Recorded data
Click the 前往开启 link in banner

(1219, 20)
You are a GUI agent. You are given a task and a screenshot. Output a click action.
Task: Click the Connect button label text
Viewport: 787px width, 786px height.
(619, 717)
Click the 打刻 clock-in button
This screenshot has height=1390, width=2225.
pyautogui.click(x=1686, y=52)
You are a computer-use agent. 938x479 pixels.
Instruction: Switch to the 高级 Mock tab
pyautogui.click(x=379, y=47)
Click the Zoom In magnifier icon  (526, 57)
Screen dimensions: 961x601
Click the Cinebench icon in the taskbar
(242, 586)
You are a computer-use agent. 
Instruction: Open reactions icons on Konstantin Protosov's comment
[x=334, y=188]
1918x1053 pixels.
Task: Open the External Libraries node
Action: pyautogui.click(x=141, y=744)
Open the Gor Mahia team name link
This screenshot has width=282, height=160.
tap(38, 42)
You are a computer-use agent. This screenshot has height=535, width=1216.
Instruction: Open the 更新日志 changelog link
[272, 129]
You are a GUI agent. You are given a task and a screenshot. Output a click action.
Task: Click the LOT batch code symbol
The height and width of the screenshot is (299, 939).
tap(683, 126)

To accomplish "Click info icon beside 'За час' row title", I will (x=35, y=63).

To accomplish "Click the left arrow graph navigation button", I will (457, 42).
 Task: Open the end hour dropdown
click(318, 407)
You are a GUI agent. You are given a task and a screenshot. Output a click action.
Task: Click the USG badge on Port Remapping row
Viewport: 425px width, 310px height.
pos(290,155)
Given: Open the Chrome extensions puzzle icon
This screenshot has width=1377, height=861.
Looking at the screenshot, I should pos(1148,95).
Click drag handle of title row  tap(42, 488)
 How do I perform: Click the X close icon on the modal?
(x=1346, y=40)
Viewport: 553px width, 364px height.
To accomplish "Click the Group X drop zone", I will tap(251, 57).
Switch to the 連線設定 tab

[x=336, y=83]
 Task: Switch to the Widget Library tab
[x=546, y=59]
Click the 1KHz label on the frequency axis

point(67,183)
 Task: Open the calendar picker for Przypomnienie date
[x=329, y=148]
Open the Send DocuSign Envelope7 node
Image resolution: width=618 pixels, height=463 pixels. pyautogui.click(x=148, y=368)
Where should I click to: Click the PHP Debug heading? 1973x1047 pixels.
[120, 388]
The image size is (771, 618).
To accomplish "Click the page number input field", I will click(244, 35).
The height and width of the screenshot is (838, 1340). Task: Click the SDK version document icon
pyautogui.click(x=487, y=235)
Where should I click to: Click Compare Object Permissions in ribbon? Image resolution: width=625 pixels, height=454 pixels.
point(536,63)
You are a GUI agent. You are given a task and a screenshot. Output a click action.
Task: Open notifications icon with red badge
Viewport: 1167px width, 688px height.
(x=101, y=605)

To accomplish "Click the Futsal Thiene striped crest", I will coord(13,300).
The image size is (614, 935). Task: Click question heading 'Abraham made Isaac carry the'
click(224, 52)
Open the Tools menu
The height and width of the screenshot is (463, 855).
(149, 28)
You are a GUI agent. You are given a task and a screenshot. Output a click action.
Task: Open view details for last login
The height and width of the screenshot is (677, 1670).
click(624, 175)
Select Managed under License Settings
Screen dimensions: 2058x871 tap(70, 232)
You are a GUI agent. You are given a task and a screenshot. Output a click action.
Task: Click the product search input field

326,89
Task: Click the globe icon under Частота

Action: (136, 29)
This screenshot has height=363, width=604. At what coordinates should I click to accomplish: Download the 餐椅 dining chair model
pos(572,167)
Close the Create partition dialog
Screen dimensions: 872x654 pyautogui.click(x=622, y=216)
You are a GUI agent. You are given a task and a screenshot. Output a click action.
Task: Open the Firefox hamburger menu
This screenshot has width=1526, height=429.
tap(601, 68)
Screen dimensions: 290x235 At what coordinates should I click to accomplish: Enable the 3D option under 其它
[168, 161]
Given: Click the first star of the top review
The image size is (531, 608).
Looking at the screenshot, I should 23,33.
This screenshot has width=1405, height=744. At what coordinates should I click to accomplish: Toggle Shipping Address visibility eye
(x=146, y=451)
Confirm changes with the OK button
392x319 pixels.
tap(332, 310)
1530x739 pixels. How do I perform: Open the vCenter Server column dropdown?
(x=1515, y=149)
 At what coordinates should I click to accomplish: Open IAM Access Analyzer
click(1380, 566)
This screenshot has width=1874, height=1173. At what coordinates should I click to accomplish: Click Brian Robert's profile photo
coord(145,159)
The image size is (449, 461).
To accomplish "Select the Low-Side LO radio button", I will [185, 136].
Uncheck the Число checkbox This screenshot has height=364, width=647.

### Your objective
Return every line of the rows above that contains the string "link".

### Answer for this exercise
Click the 前往开启 link in banner
Open the Gor Mahia team name link
Instruction: Open the 更新日志 changelog link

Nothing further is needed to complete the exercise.